The production and repair of radiation-induced DNA damage were measured by filter elution in strains of mouse lymphoma L5178Y cells differing in their sensitivity to ionizing radiation. The induction of radiation-induced damage, as measured by filter elution at pH 12.1, 9.6, and 7.2, was similar in the resistant strain LY-R and the sensitive strain LY-S. The repair of single-strand breaks and alkali-labile sites, as measured by filter elution at pH 12.1 at various times after irradiation, was somewhat slower in strain LY-S than in strain LY-R, although after a 20-min repair period the extent of repair was equal in the two strains.

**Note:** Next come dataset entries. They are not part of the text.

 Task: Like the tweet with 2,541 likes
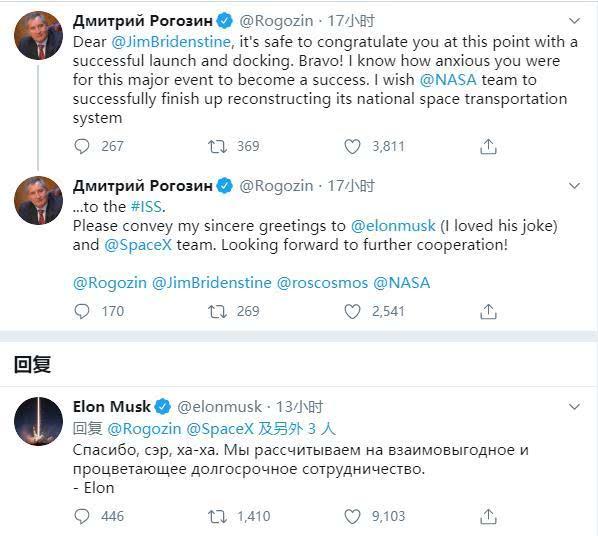[352, 311]
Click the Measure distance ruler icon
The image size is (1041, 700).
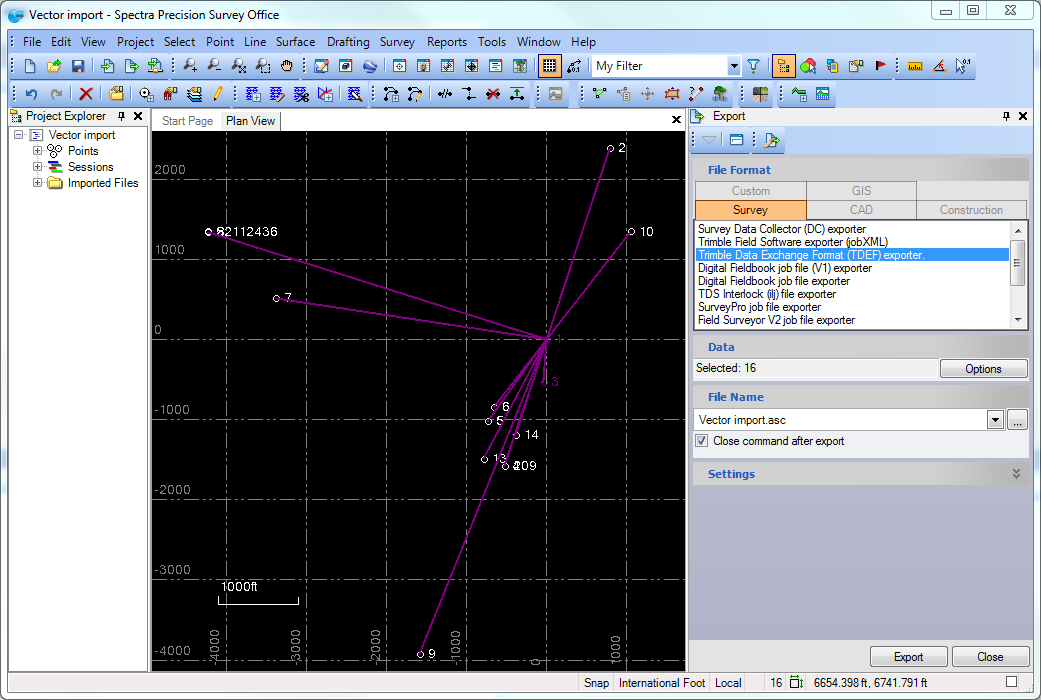[x=914, y=67]
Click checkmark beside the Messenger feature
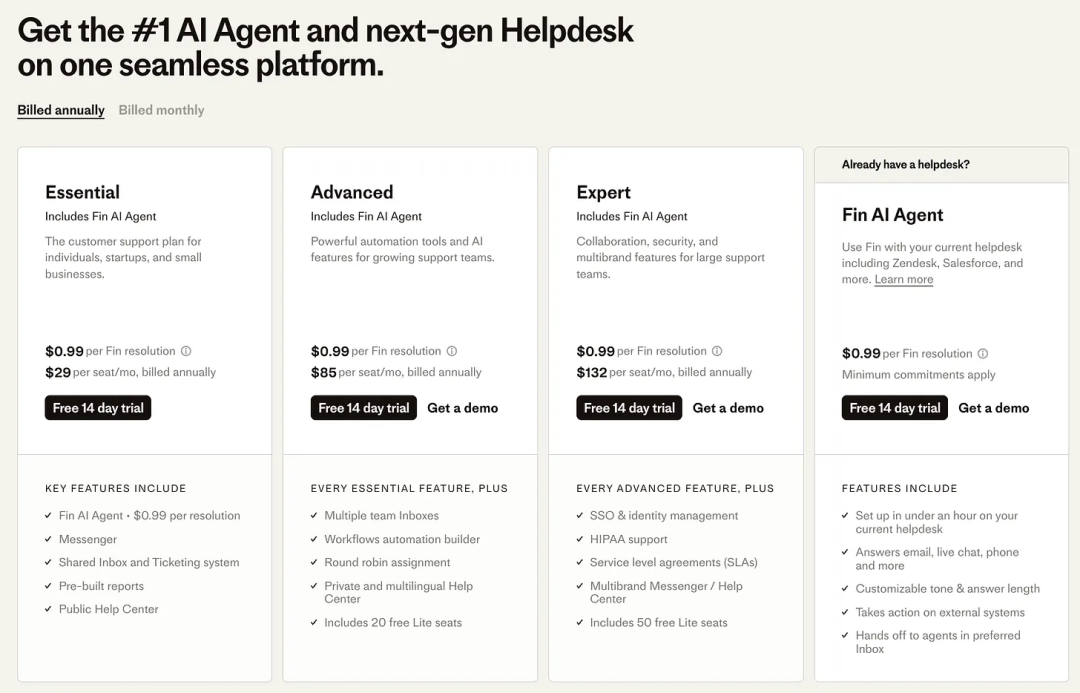 (46, 539)
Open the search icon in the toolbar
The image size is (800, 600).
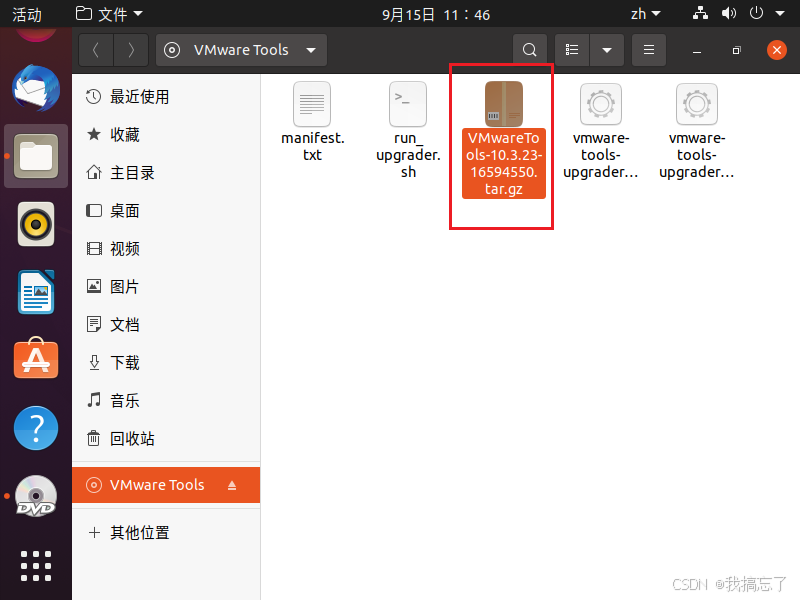tap(530, 50)
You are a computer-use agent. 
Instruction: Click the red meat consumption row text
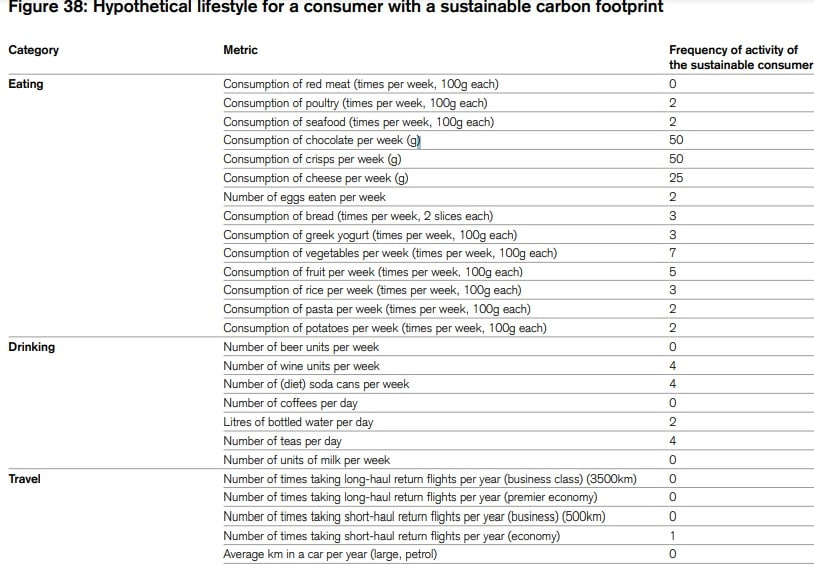coord(360,84)
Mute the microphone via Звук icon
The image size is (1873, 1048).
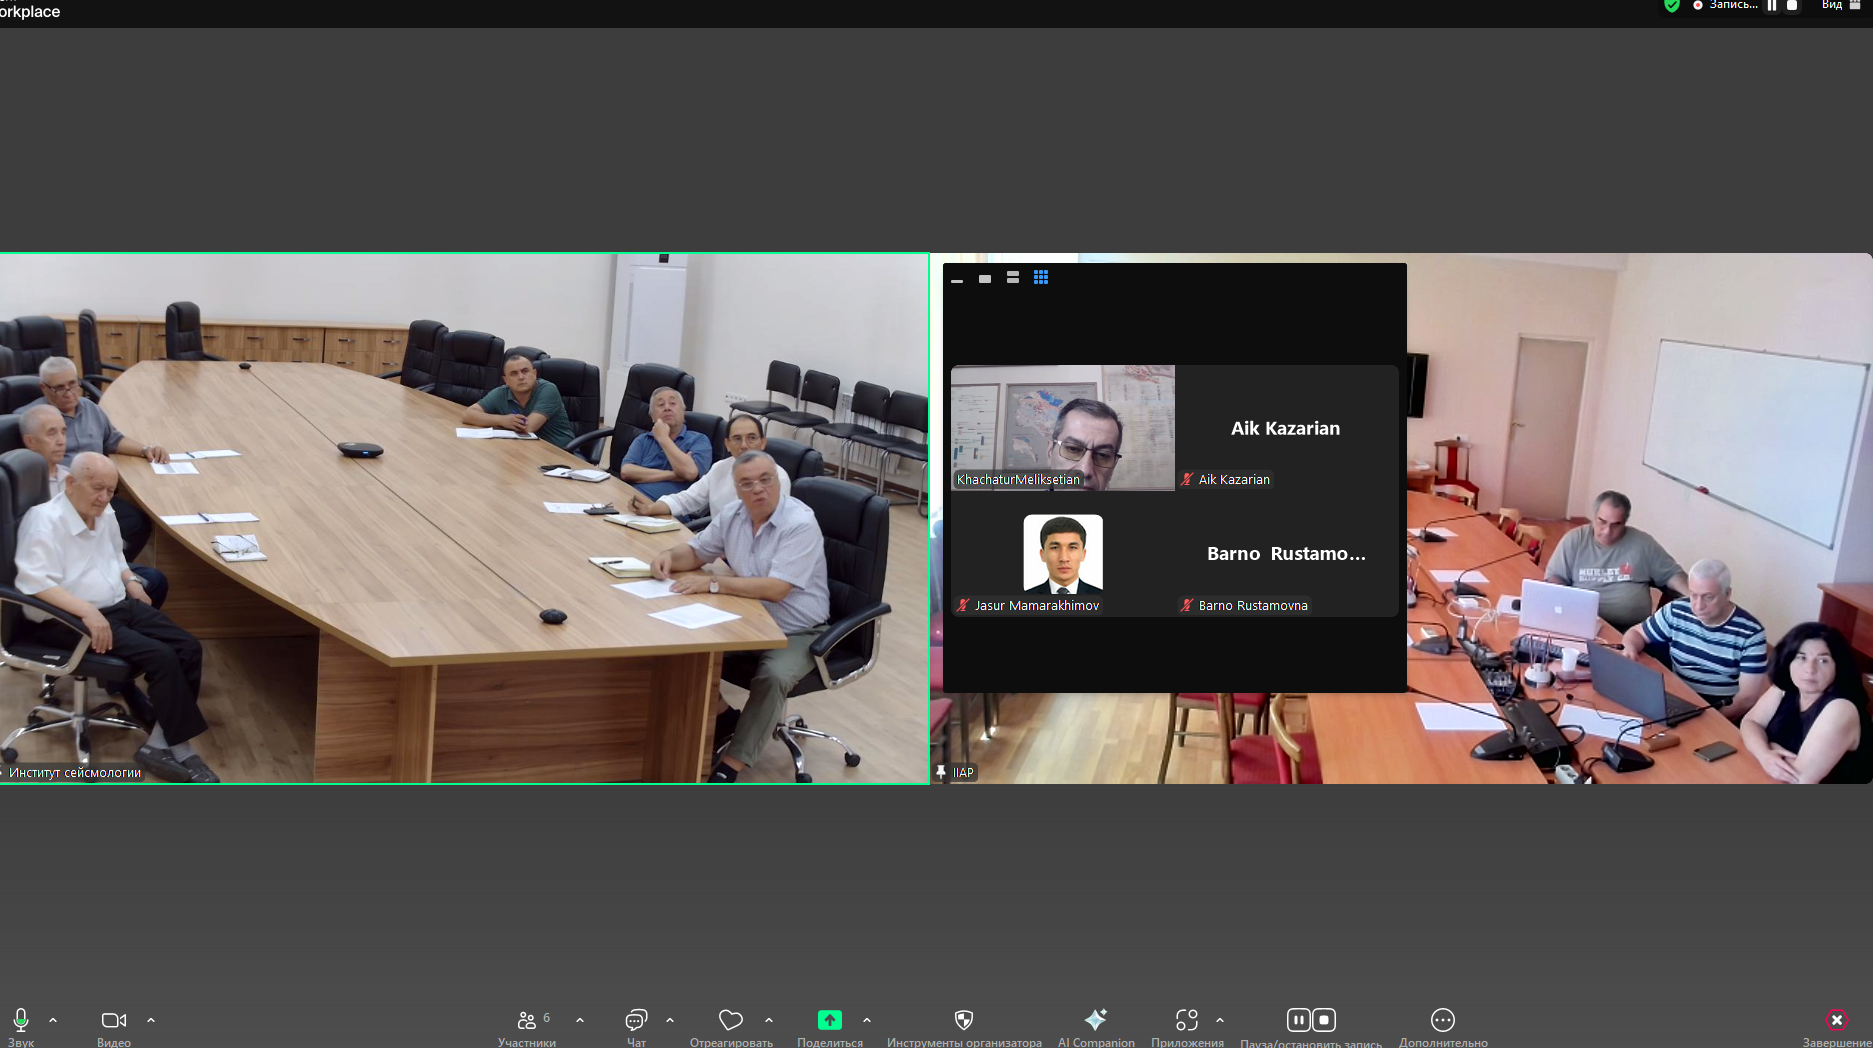[x=21, y=1020]
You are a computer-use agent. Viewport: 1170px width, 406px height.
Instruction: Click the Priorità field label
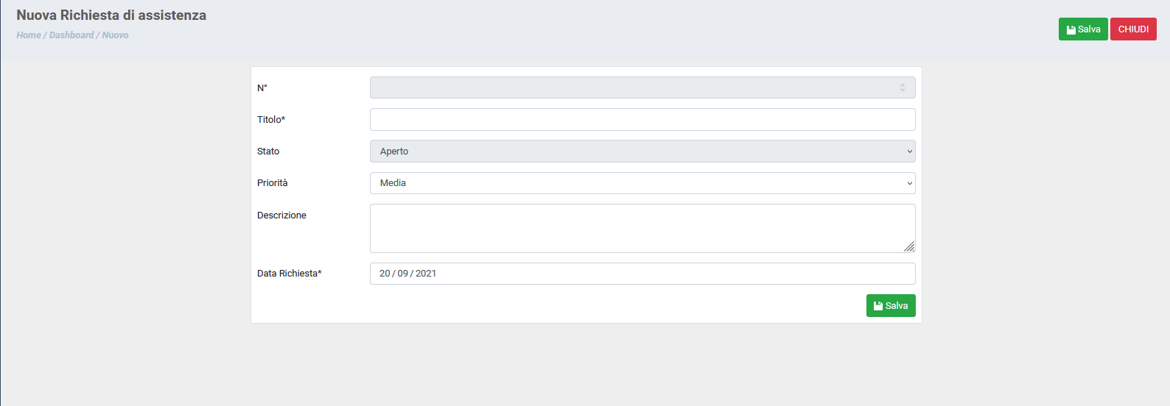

However, when filter elution was performed at either pH 9.6 or pH 7.2, the repair of x-radiation-induced damage was much less extensive in strain LY-S than in strain LY-R. We have assumed that the extent of filter elution at pH 9.6 is a measure of the occurrence of frank double-strand breaks as well as closely opposing single-strand breaks and pH 9.6-labile sites (and combinations thereof), and that the extent of elution at pH 7.2 is a measure of the occurrence of frank double-strand breaks alone. If these assumptions are correct, the results suggest that the sensitivity of strain LY-S to the cytotoxic effects of ionizing radiation is caused by a deficiency in the ability of this strain to repair frank double-strand breaks and pH 9.6-labile lesions. The repair of pH 9.6-labile lesions was temperature sensitive in strain LY-S, as previously found for cellular recovery processes in this strain. Two independent radiation-resistant variants of strain LY-S, isolated after protracted exposure of LY-S cells to low-dose-rate radiation, showed a deficiency in the repair of pH 9.6-labile lesions similar to that observed in strain LY-S. However, the repair of frank double-strand breaks was more extensive in the radiation-resistant variants than in strain LY-S and was similar in extent to that occurring in strain LY-R after a 60-min postirradiation incubation. The results suggest that there is a difference in the nature of DNA damage measured by filter elution at pH 9.6 vs. pH 7.2 and that a deficiency in the repair of pH 9.6-labile lesions does not contribute to cell lethality in the case of the radiation-resistant variants. The radiation resistance of these variants in comparison to strain LY-S may be due at least in part to recovery of the ability to rejoin frank DNA double-strand breaks.